> [Exercise]: Write out the line that holds "Where should I" together with every line that follows it to the end of the material below, exactly. Omit the pictures.
══════
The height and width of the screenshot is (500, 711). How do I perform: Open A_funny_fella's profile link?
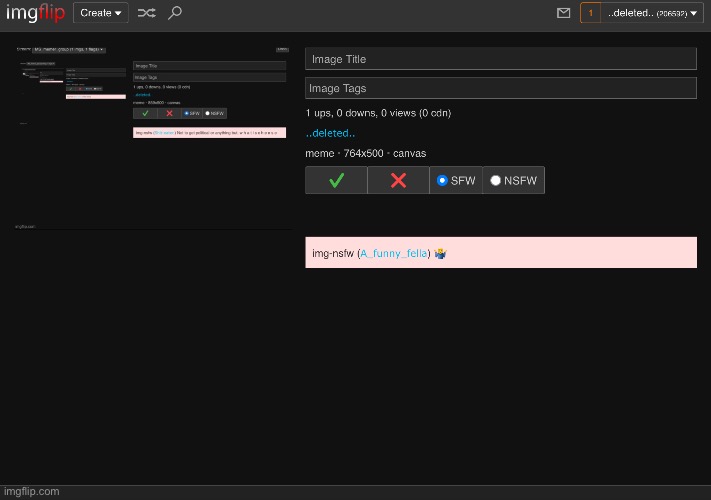[x=394, y=254]
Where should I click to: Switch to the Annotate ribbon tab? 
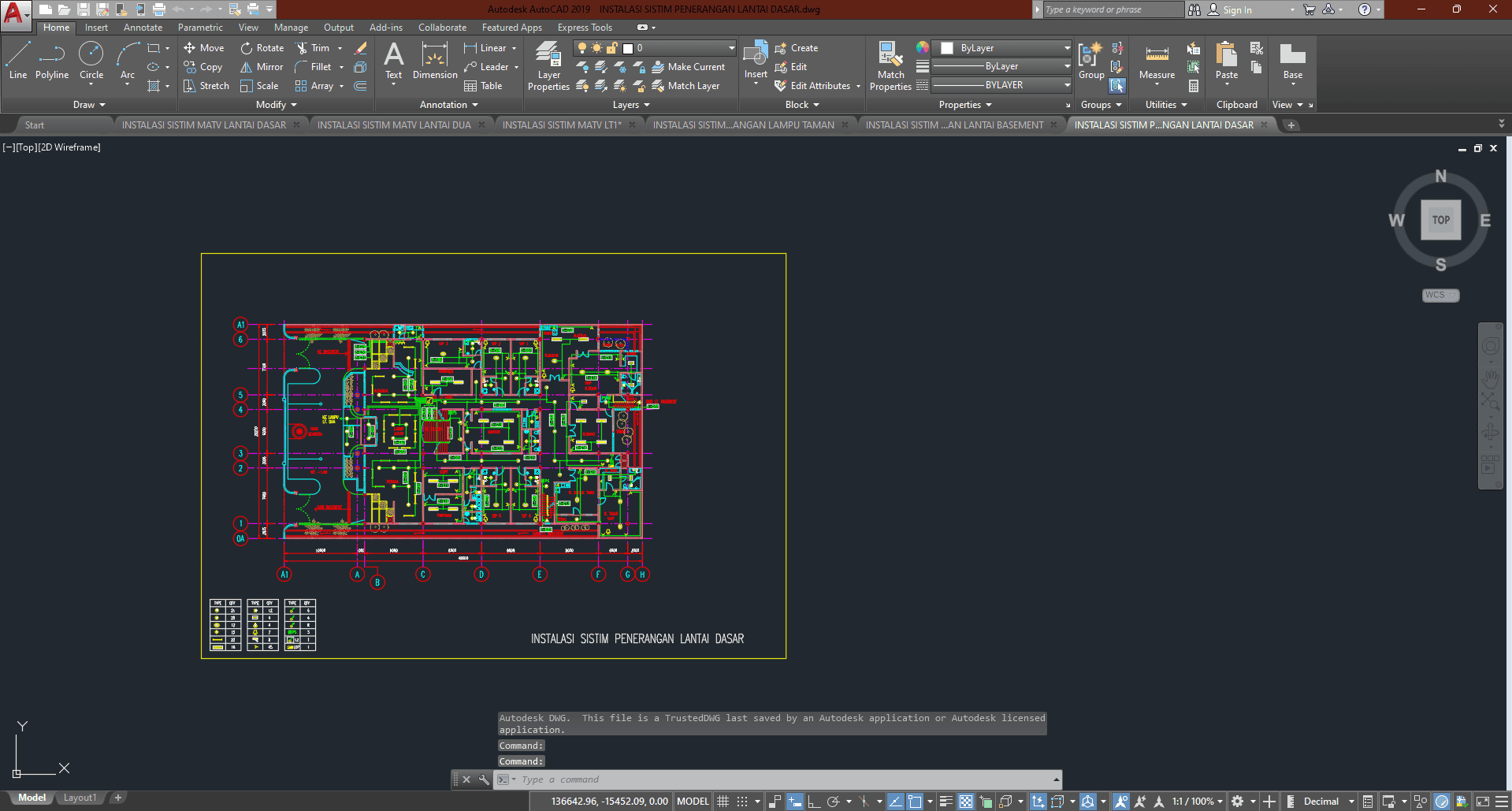click(x=143, y=28)
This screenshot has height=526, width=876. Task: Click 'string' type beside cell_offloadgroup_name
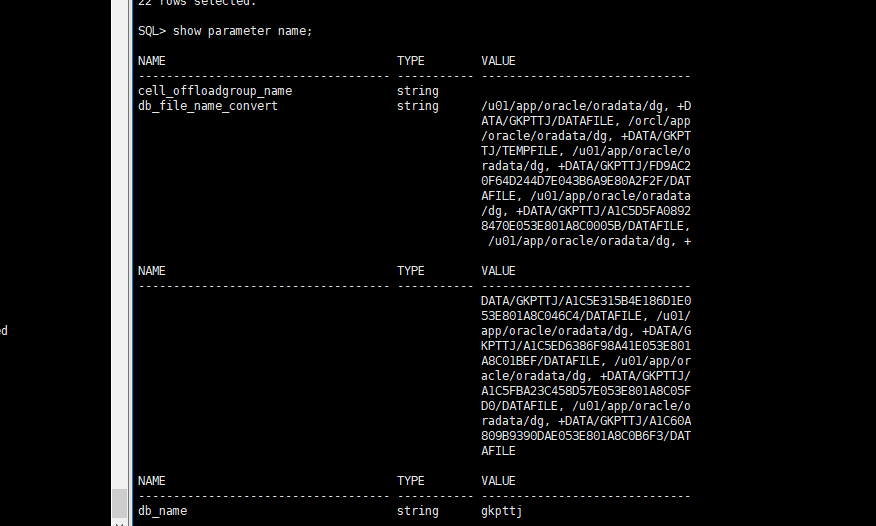point(418,91)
══════
> [Response]:
Where should I click to: Switch to the Annotate ribbon tab? 
click(x=143, y=28)
This screenshot has height=526, width=876. Task: Click 'string' type beside cell_offloadgroup_name
point(418,91)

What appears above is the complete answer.